In his article Intolerance of uncertainty as a transdiagnostic mechanism of psychological difficulties: a systematic review of evidence pertaining to causality and temporal precedence, Dr. Benjamin Rosser reviewed studies trying to understand which is the cause and which the consequences. Overall, Dr. Rosser found some evidence supporting the idea that intolerance of uncertainty causes anxiety symptoms such as worry and catastrophizing. Perhaps unsurprising from the examples I provided, he also found evidence supporting a bi-directional effect between intolerance of uncertainty and anxiety symptoms (e.g., anxiety leading to intolerance of uncertainty). Dr. Rosser concluded that the presence of inconsistencies across the studies reviewed does not allow absolute conclusions for the causal direction.
Implications for clients I see in therapy
Generalized Anxiety Disorder is often dealt with by focusing on the intolerance of uncertainty. Generalized Anxiety Disorder itself is characterized by the presence of excessive worry. Within these protocols, intolerance of uncertainty is sometimes thought to be responsible for maintaining worry to even pathological levels. Not knowing what will happen in the future leads many of my clients to think about the worst possible outcomes and to engage in attempts to solve all of these catastrophic scenarios. In the end, this can lead a client to freeze in trying to resolve any of these scenarios.
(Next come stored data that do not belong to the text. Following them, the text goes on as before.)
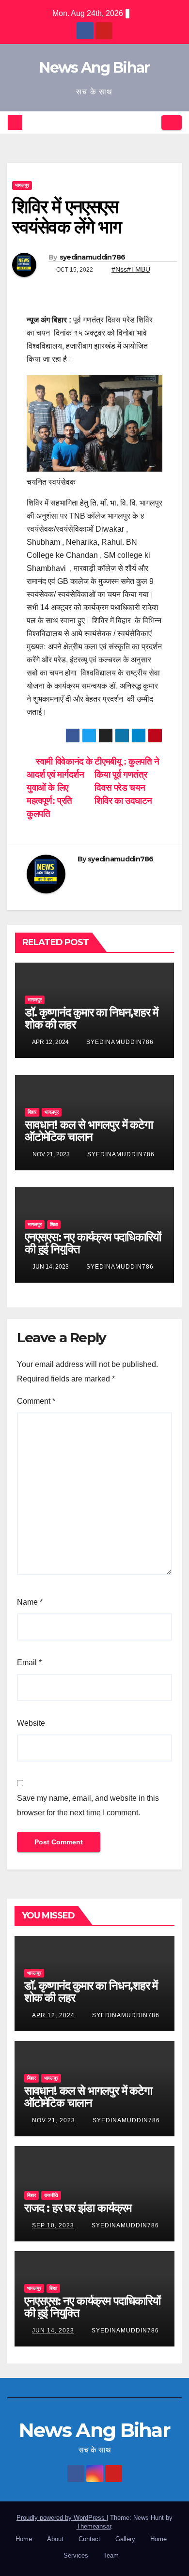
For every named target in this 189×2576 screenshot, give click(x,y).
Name (30, 1602)
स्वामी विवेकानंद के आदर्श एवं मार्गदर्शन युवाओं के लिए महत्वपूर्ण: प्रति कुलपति (60, 787)
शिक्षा (54, 1224)
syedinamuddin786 (93, 257)
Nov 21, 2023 (53, 2120)
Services (75, 2555)
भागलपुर (22, 185)
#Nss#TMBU (130, 269)
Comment (36, 1401)
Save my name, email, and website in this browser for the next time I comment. (88, 1805)
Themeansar (94, 2526)
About (55, 2539)
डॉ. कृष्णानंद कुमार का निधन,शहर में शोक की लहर (91, 1018)
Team (111, 2555)
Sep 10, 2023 (53, 2225)
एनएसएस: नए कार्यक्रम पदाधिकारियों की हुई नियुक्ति (92, 1243)
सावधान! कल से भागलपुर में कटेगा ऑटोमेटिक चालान (89, 1131)
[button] (151, 122)
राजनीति (51, 2195)
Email (29, 1662)
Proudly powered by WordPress (61, 2517)
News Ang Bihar (94, 68)
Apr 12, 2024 (53, 2015)
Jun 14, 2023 (53, 2330)
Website (31, 1723)
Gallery (125, 2539)
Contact (89, 2539)
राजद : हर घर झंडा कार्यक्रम (77, 2208)
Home (24, 2539)
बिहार (32, 1112)
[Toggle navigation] (171, 122)
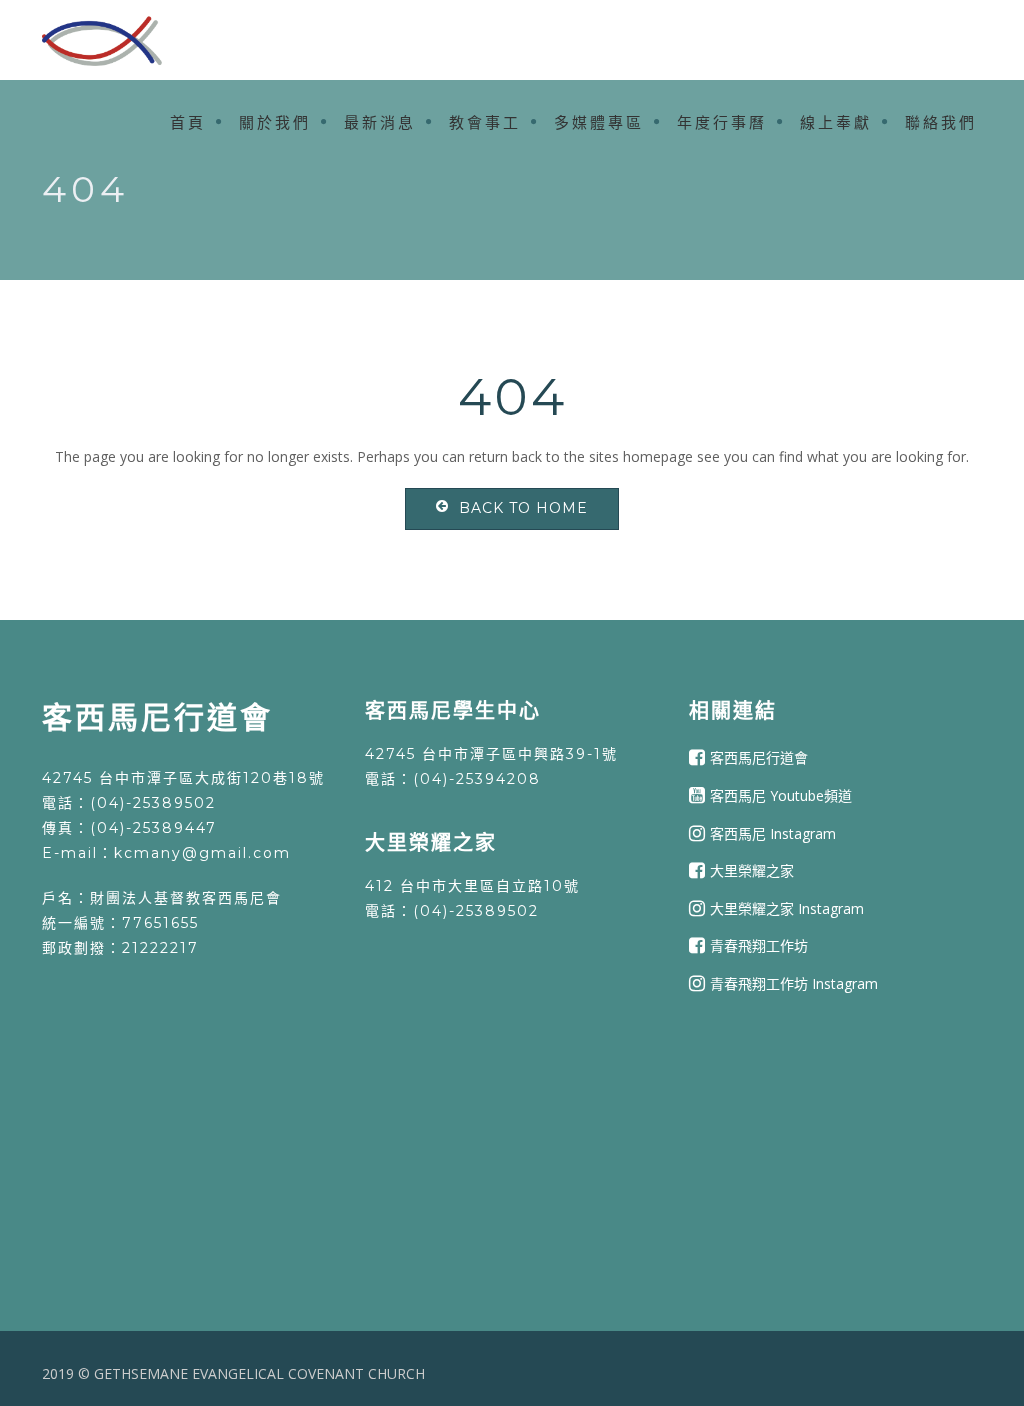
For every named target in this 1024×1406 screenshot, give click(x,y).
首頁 (188, 122)
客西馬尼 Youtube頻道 (781, 795)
My goal when working with these clients is to help them experience a broad range of uncertain daily life situations without the constant feeling of threat. In order to achieve that, we work on trying to change some beliefs about unpredictable situations. We also do exercises in which they deliberately try to act differently than they typically would when unfacing uncertainty. By doing this, my clients gather new information for their own lives. Building up new experiences provides them with new strategies when dealing with uncertainty.
Limitations in Applying the Study to Therapy and Conclusion
Dr. Rosser’s research helps me to understand that it is not a given which comes first, the situational context or one’s life experiences. As a therapist, I need to make a clear assessment of the context to understand when it is about prior experiences and when it is about the current situation.
Maybe the fear of being fired was always present in my client’s life, even when they were in a safe working environment. Or my client usually expects the worst from daily life situations already, even though things usually end up well for them. Alternatively, their worries could be the result of genuine uncertainty about the environment. While worries can be an attempt to be prepared for different possible outcomes, they can end up depriving them from the confidence they need to deal with problems when they actually occur. That’s where I hope to support my clients to the best of my ability.